WHAT IS NEEDED:
Extract the line that contains "1200x630 pixels. At" and every line after it through the end of the records below, exactly as written, leaving out any pictures.

GIVEN DATA:
+ + + + +
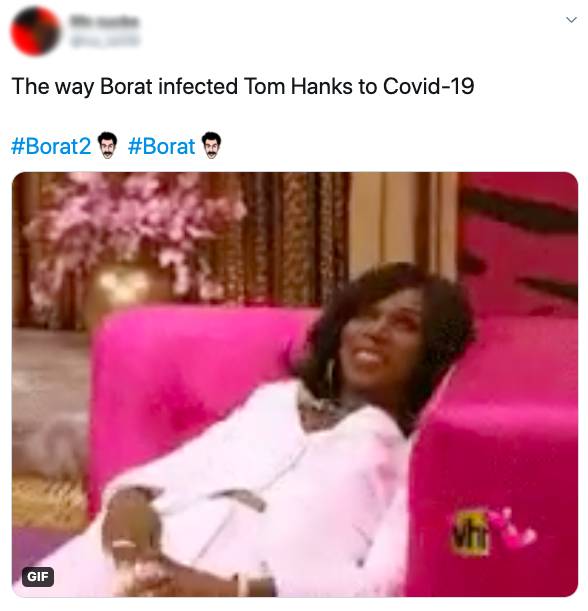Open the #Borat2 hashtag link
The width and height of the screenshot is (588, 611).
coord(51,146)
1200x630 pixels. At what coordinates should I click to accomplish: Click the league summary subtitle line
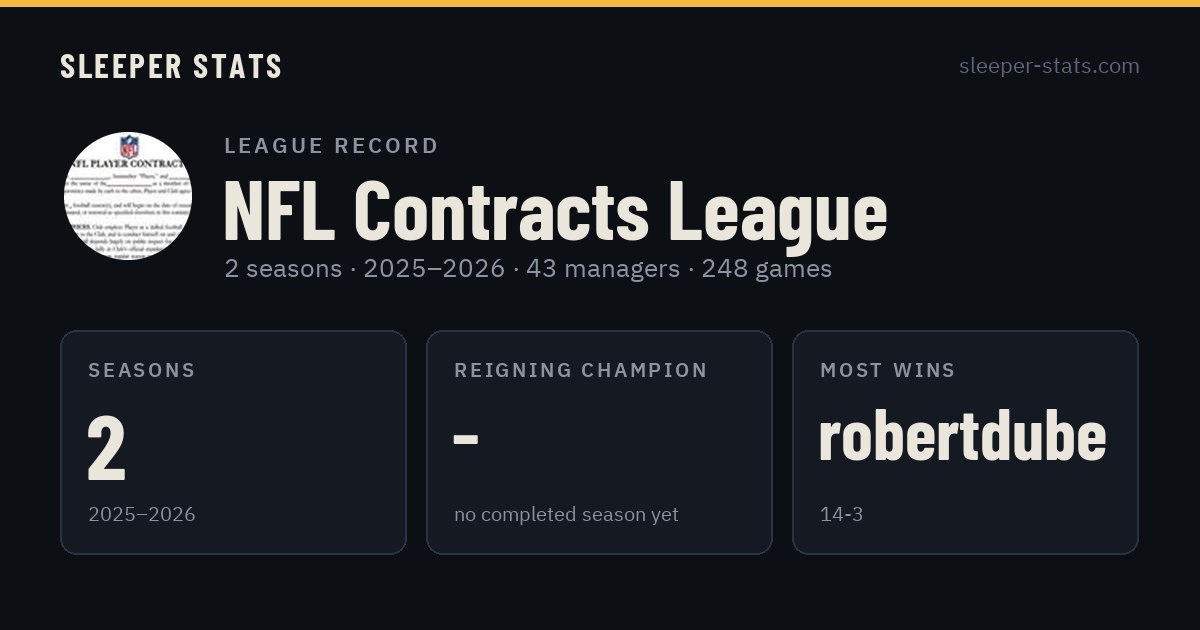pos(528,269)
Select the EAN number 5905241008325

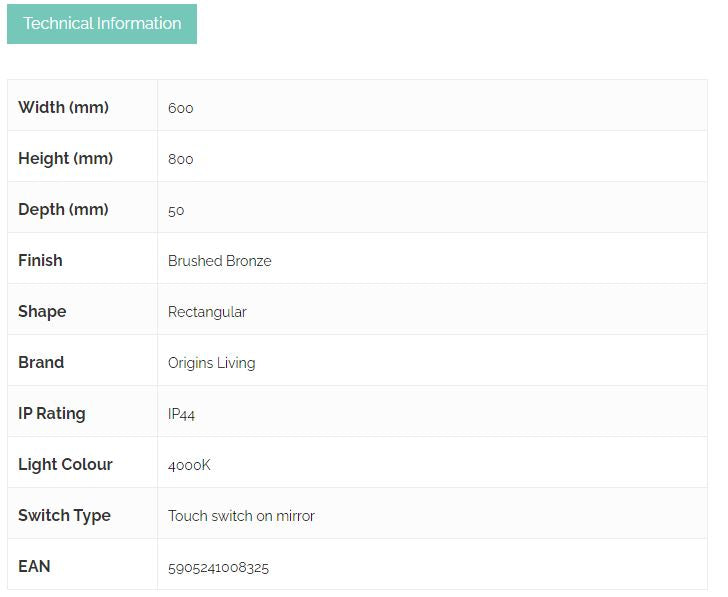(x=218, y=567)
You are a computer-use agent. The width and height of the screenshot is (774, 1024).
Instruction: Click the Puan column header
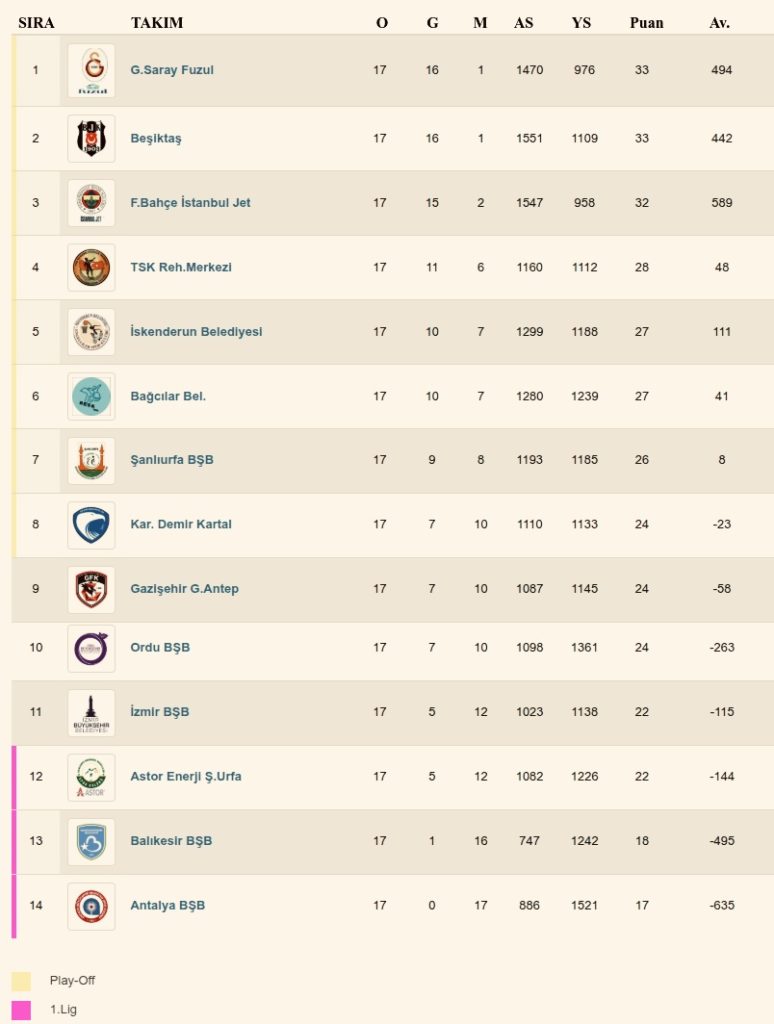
+ + + + +
SOLUTION TO THE EXERCISE:
1200x630 pixels. At what coordinates should I click to accomplish: Click the league summary subtitle line
pos(528,269)
Select the EAN number 5905241008325

(x=218, y=567)
You are a computer-use agent. The width and height of the screenshot is (774, 1024).
Instruction: Click the Puan column header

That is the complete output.